Tester Stefan Novitski verortet den Einsatzzweck als "Allesschlepper für Heim- und Handwerker ohne Langstrecken-Ambitionen." Alle anderen setzen am Ende der kurzen E-Strecke auf den Verbrenner. Doch der ist durstig (9,8 Liter Super im Dauertest-Durchschnitt, bei sportlicher Gangart über 12 Liter) – und der Tank ist klein (43 Liter). Daran ändert auch nichts, dass Mitsubishi den Benziner nach dem Atkinson-Prinzip werkeln lässt. Ohne tief in Motorentechnik einzusteigen, soll damit der Benziner in Verbrauch und Abgasverhalten gezügelt werden. Was ihm gleichzeitig Leistung raubt. Fazit von KLASSIK-Autor Martin Puthz nach 3000 Kilometern: "Sparsam ist der Outlander nur da, wo ich kein schweres SUV mit Allradantrieb brauche, nämlich auf Kurzstrecken im Stadtbetrieb." Diesen Hybrid sollte man so verstehen, wie sein Konzept gedacht ist: entwickelt für tempolimitierte Straßen. Tempomat auf 130 km/h und entspannt gleiten. Dann sind Verbräuche unter neun Liter möglich. Haben wir probiert: Zu dritt mit reichlich Gepäck von München nach Hamburg, in vielen Autos wäre das eine Qual. Die Redakteure Branke und Klangwald sowie Fotograf Ruddies stiegen in Hamburg entspannt aus. Selbst auf der Rückbank wurde der Trip nicht zur Tortur. Zwei Boxenstopps (kleiner Tank!) wurden gern für Kaffeepausen genutzt.

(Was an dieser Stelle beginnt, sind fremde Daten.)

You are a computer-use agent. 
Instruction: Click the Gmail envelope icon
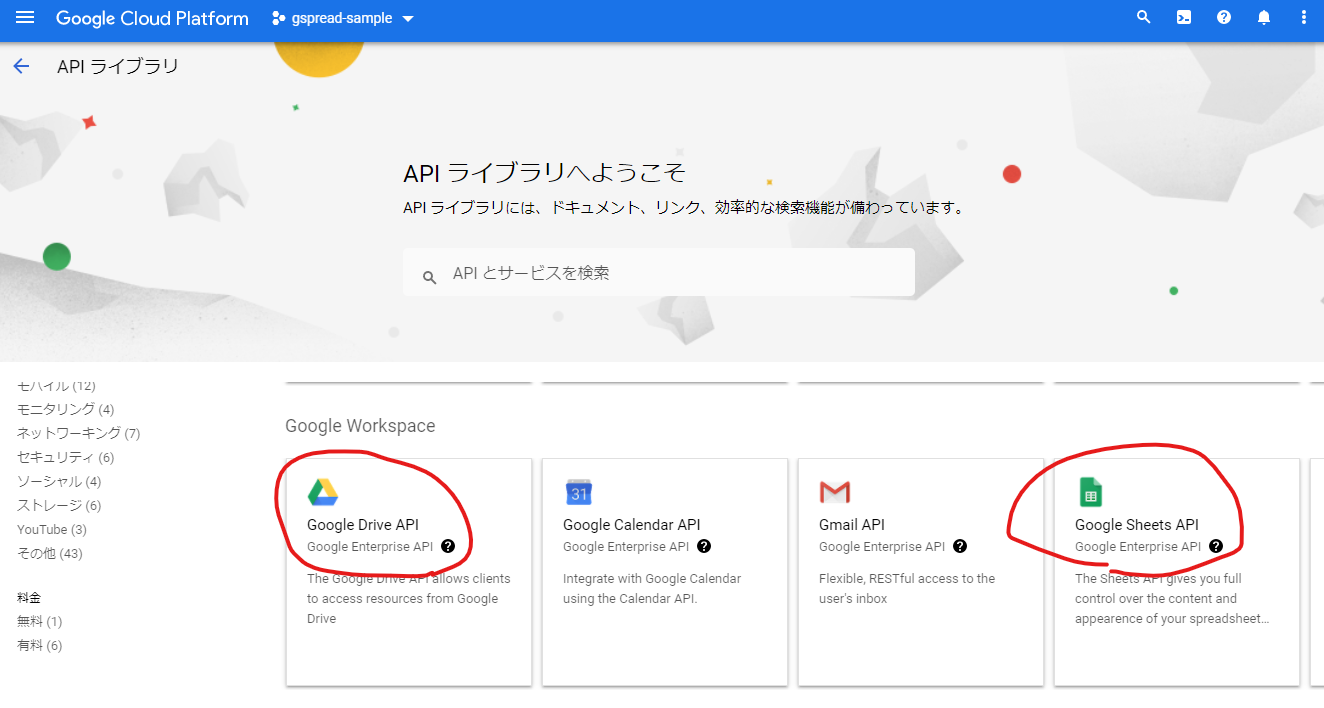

In Sachen Zuverlässigkeit gibt's nichts zu meckern

Entspannung auch bei der Zuverlässigkeit: null Problemo. Das Team Verbrenner plus zwei E-Motoren harmoniert perfekt. Ebenso wenig gab es Klagen über die Verarbeitung. Gewöhnungsbedürftig ist allerdings die teilweise willkürliche Anordnung und Verteilung diverser Schalter im Cockpit. Bleibt noch die Kostenseite. Wer stromert und zwischenlädt, sollte für 100 Kilometer mit knapp 23 kW rechnen. Macht rund 7,59 Euro auf der Stromrechnung. Mit dem Benziner werden bei zahmem Gasfuß für 100 Kilometer rund 12 Euro fällig. Bei forscherer Gangart sind es eher 14 Euro.

Bildergalerie

Dauertest Mitsubishi Outlander PHEV
Dauertest Mitsubishi Outlander PHEV
Dauertest Mitsubishi Outlander PHEV
Kamera
Dauertest Mitsubishi Outlander PHEV
Fazit von Manfred Klangwald: Mitsubishi baut schon seit 2003 Plug-in-Hybrid-SUVs, die Japaner waren damit der Zeit voraus. Die dritte Generation ist routiniert gemacht, problemlos und zuverlässig. Allerdings ist die reine E-Reichweite inzwischen nicht mehr zeitgemäß, Multimedia können andere besser.